**Data**
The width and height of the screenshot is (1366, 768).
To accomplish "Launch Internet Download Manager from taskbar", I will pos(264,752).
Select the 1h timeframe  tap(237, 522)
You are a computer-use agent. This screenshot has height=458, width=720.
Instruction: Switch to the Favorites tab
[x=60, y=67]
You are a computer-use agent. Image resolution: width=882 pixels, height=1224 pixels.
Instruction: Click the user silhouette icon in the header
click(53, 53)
* * *
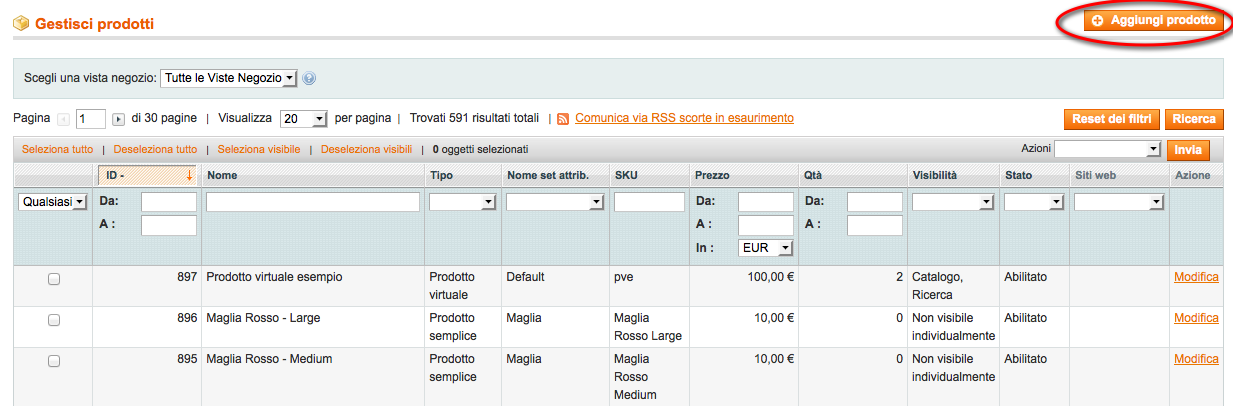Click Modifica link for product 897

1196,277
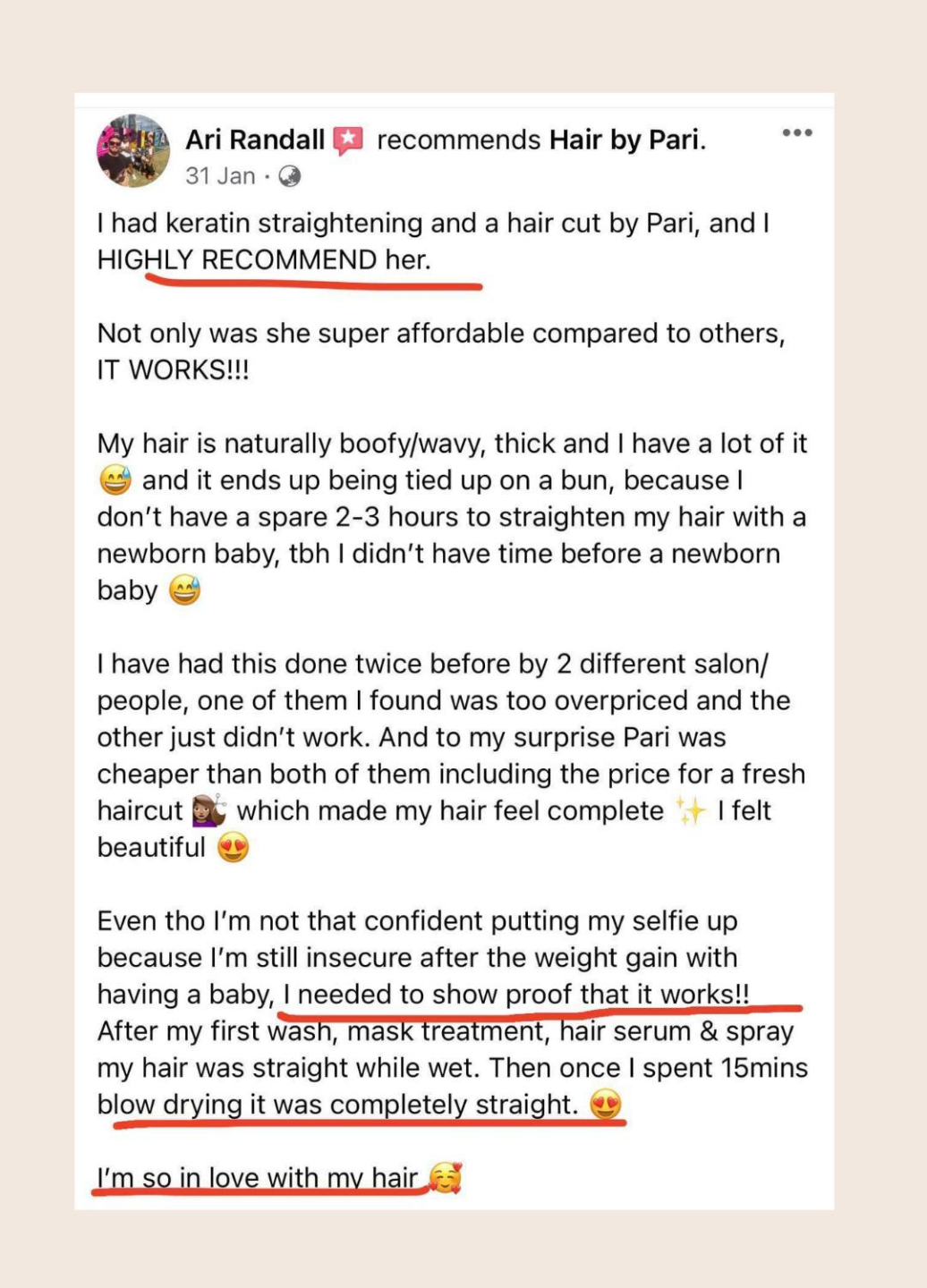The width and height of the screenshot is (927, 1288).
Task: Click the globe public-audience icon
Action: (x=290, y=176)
* * *
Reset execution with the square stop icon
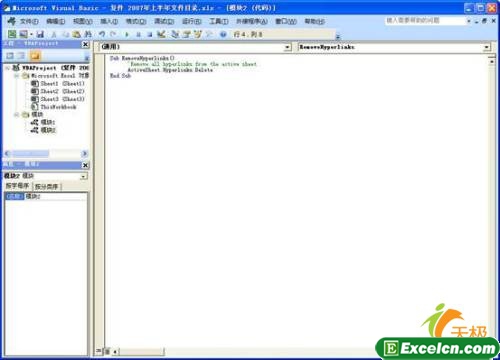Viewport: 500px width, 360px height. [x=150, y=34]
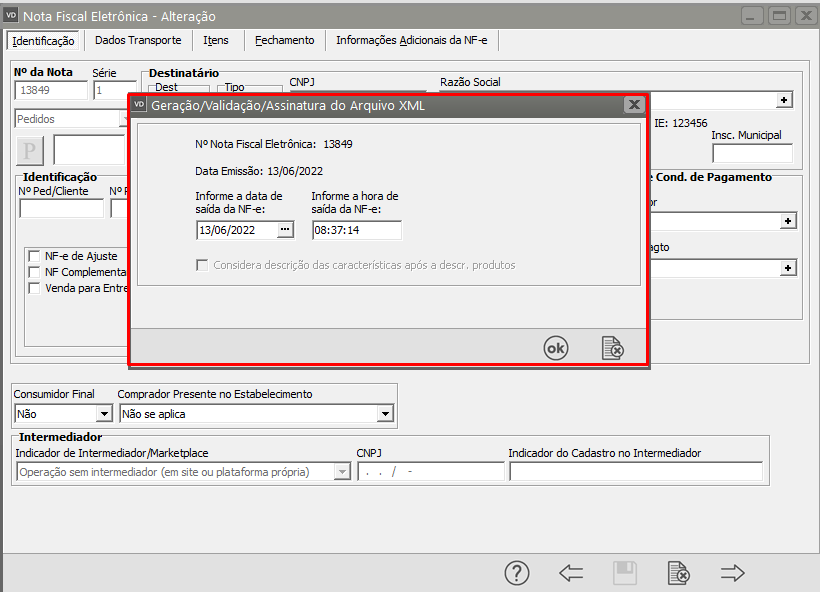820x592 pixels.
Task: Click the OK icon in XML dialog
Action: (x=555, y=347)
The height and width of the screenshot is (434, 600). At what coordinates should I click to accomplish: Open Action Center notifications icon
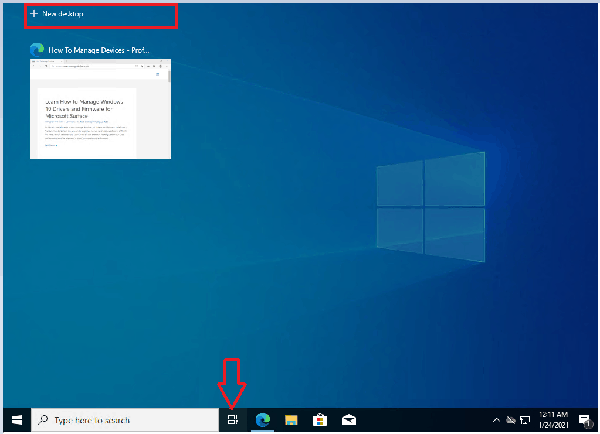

**Your task**
All that should be printed is the run of lines above from the one with "Reset execution with the square stop icon" through the one with "The height and", both included, exactly as given, with pictures left out.

**Exercise answer**
Reset execution with the square stop icon
Viewport: 500px width, 360px height. [x=150, y=34]
820x592 pixels.
Task: Click the OK icon in XML dialog
Action: (x=555, y=347)
The height and width of the screenshot is (434, 600). At what coordinates should I click to accomplish: Open Action Center notifications icon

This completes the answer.